** SELECTED EXTRACT follows **
Bleh….

I finally drag myself out of bed at the third time of asking. It is shaping up to be one of those days; one when an ultra short to-do list will manage to get the better of me. Something about the lack of urgency spawned by a short to-do list has always been my besetting ‘sin’. Today, there is one thing that must needs be done – I’m off to the GP’s to have a 24 hour blood pressure monitoring device fitted.

I have always detested hospitals, and clinics, and GP offices and every other place medicines are dispensed. My earliest memories of such spaces – not by any means happy ones –  are inextricably bound up in the smell of folic acid, injections of chloroquine and the inevitable bout of manic itches that bookended my almost constant dalliance with malaria.

Having gotten myself out of bed, dispensed with my ablutions, and thrown on a pair of jeans and a t-shirt, I call the cab company and prepare to head out to the GPs.

Today’s cabbie is not very chatty. I wonder if its first job for the day, or if he finds hospitals as depressing as I find them, or if his wife said some very hurtful words to him as he headed out for work, or… if he is just a mean chap.
** End of SELECTED EXTRACT **
## ACTIONS TO TAKE
a. What device is the narrator going to the GP to have fitted, according to the GP visit passage?
b. Please pick up the GP visit passage right after its final sentence and carry it on.
** DATASET follows **
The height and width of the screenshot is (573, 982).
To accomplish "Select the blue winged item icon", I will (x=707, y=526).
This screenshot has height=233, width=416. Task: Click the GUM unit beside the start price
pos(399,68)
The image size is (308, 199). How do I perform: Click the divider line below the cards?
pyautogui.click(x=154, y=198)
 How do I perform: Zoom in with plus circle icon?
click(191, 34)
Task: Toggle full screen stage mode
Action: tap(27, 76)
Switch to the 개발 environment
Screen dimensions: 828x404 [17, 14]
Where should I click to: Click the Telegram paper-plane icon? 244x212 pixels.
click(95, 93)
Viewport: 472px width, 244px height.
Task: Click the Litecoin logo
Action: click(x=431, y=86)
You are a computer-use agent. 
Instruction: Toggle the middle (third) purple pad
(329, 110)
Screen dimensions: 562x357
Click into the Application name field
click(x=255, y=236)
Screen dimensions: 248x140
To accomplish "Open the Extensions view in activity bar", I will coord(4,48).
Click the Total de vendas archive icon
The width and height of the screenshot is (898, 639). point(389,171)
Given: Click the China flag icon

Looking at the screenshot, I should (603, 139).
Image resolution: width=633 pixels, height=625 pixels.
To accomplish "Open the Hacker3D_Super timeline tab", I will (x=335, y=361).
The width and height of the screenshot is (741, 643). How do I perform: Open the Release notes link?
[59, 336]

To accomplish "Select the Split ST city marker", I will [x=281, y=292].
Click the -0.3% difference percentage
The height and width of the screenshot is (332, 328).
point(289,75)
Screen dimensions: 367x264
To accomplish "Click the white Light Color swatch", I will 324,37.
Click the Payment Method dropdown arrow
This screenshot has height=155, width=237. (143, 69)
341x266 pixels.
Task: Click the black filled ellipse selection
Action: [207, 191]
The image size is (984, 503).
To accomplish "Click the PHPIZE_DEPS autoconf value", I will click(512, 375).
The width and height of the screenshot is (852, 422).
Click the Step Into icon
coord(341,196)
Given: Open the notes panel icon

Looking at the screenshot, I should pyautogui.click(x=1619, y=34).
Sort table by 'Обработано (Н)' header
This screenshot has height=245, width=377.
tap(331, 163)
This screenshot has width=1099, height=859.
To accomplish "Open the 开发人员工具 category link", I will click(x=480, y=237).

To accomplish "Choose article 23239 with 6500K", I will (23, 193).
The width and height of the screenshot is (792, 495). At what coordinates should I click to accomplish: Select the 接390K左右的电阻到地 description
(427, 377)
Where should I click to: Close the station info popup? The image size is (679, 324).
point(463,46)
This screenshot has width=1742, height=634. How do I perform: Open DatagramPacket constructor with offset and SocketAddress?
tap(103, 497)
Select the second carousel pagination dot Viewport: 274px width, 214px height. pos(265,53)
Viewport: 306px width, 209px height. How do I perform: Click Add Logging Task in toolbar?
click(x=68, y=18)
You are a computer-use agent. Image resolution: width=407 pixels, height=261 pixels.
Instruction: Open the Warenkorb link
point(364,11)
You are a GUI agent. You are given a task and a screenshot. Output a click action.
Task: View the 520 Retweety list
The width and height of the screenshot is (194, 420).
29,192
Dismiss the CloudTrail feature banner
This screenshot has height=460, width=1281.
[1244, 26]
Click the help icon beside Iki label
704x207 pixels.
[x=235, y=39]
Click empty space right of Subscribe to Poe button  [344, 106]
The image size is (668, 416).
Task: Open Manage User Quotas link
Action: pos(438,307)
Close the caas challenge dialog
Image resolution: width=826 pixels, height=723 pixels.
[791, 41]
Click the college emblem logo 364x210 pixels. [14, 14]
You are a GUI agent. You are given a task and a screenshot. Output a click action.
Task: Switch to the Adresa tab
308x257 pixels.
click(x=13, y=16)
** End of DATASET **
## ANSWERS FOR EACH ITEM
a. A 24 hour blood pressure monitoring device.

b.
–  KR medical

The words tumble out,  dragged out by his stern stare which jolts me out of my reverie and reminds me I haven’t stated my destination. The dispatcher at the cab company would have mentioned a destination but sometimes the cabbies insist that one states his destination – again.

The Admin Nurse looks Chinese – make that Korean or Nepalese or Taiwanese or any other Asian nationality in fact. They all blend into a category of faces I have never being able to deconstruct. Much the same way as they would be unable to  make out the subtle differences of facial morphology that make one black face distinct from the other. I pick a tag, shuffle to my seat and await the calling of my name.

The specialist nurse calls out my name. Lost in the world of my music, I fail to hear it the first time. The second time with a slightly raised voice she repeats the call. This time I hear it, and I walk towards the door marked ‘Nurse’.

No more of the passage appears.